In a statement to the Wall Street Journal, a spokesperson for H&M apologized to anyone offended by the line, saying: “The collection is based on and inspired by the film and character Lisbeth Salander and though we think Lisbeth is a strong woman who stands up for her ideal, we are not trying to represent her specifically. Our goal is to rather offer a collection that we see in today’s trend picture that will appeal to many customers.”

Some have asked whether the movie should have been made at all, given that the Swedish version, with English subtitles, was released in the U.S. two years ago. As Jen Chaney reported:

Is David Fincher’s adaptation a good film? Yes, it is, although purists may quibble over some modifications to the narrative and the way the romance between Mikael (Daniel Craig) and Lisbeth (Rooney Mara) develops. (Reviews so far have been slightly mixed, but mostly positive. The Post’s Ann Hornaday calls it “at once satisfying and underwhelming, a pristine, coolly atmospheric procedural thriller that comes to the party a tad overdressed in inexplicably breathless hype.”)

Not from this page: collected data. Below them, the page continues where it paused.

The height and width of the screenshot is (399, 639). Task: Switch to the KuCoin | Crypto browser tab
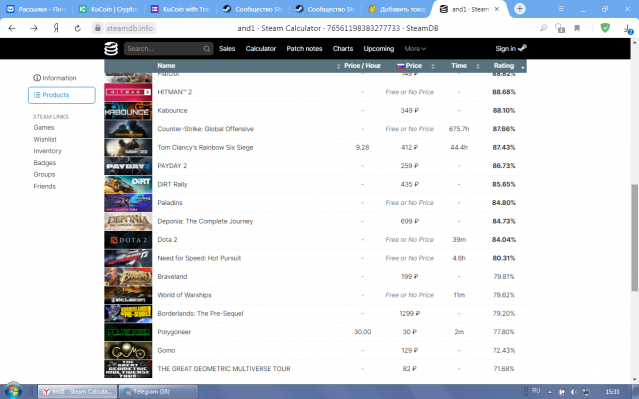click(x=109, y=9)
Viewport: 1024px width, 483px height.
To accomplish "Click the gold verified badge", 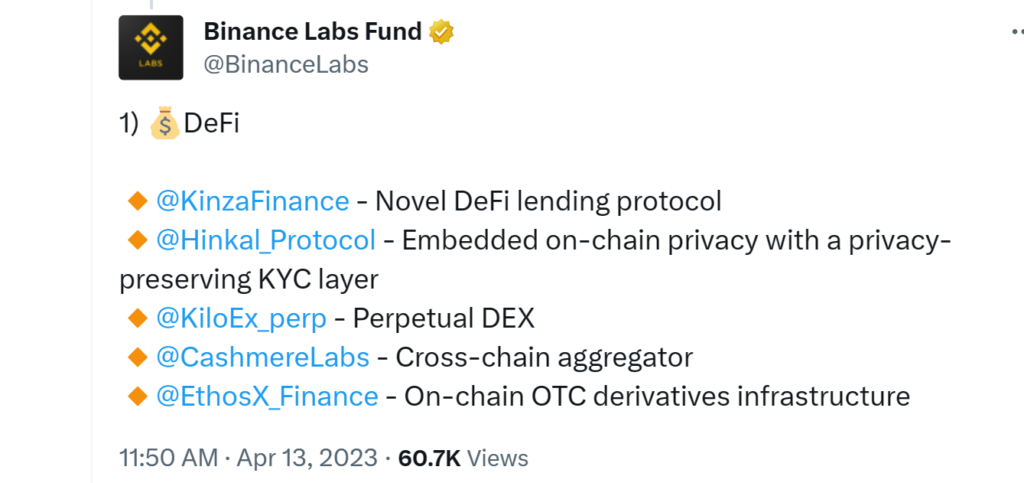I will tap(441, 31).
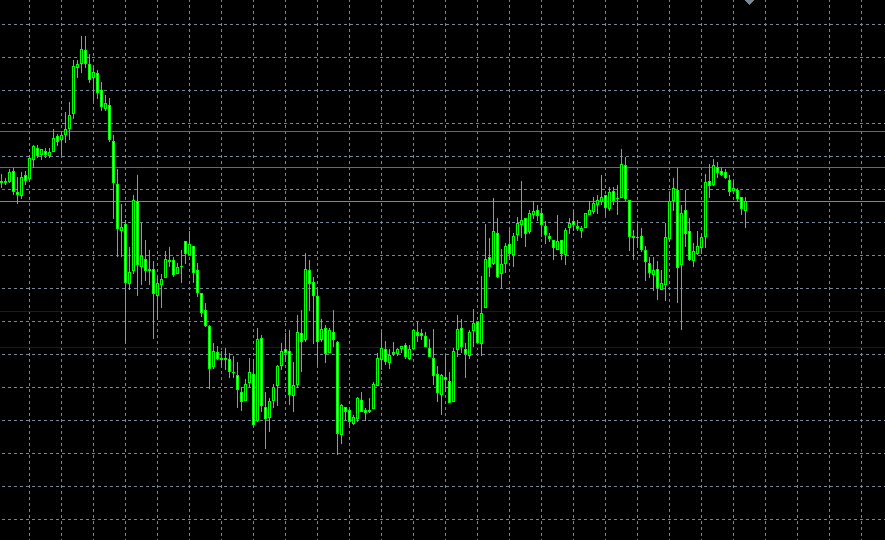Screen dimensions: 885x540
Task: Select the most recent candle on the right
Action: (745, 206)
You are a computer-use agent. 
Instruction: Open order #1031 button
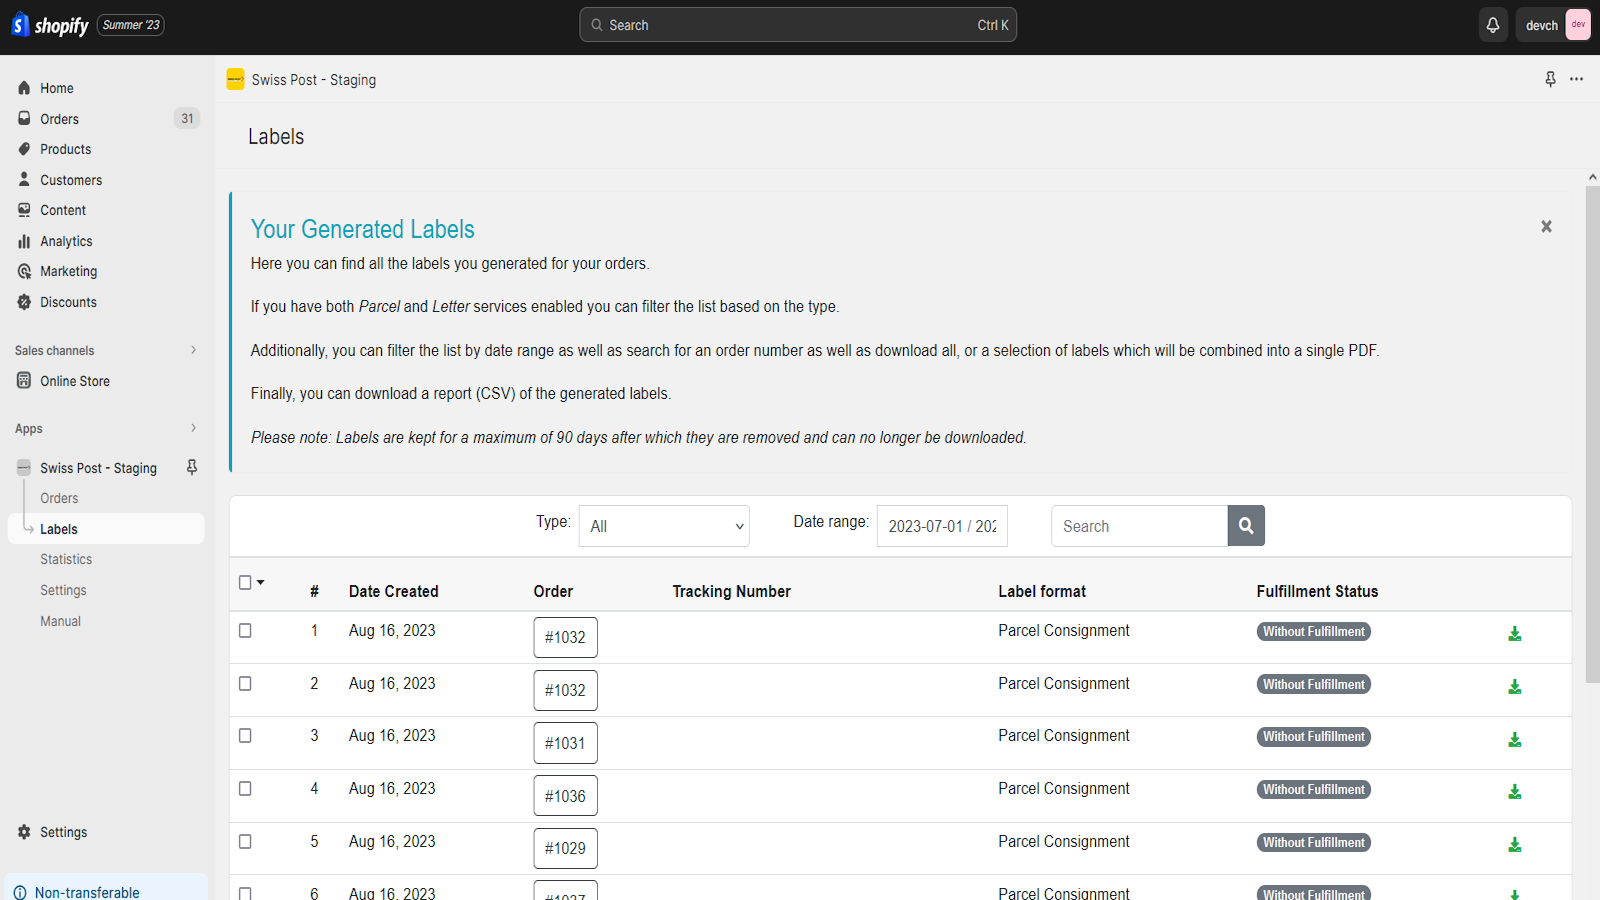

Does Rooney Mara make a convincing Lisbeth Salander? She does, albeit an arguably more inscrutable and slightly more vulnerable one that Noomi Rapace did in the Swedish version that preceded this one. (Or as vulnerable as one can be when she’s willing to enact diabolical revenge on an abuser.)

And then there’s this question: did Fincher need to make this film at all when that perfectly fine Swedish subtitled version was released in the U.S. just two years ago?

“Need” may be a strong word in this context. It was inevitable that Hollywood would eventually try to tackle the Millennium trilogy for one basic and obvious reason: money. Larsson’s books stand as one of the most successful publishing phenomena of this, well, millennium so far. Millions of people have read these stories. That provides enough brand recognition and built-in curiosity for a studio like Sony to build upon.

Also, as silly as it might sound, there are still lots of Americans who will not go to see a film if it has subtitles; reading during a movie is too much of a distraction for them.

But apart from box office dollars, what is there to be gained from redoing a film that so recently made its mark and launched the career of Rapace (who, for the record, is competing against “Tattoo” this season as one of the stars of “Sherlock Holmes: Games of Shadows”)?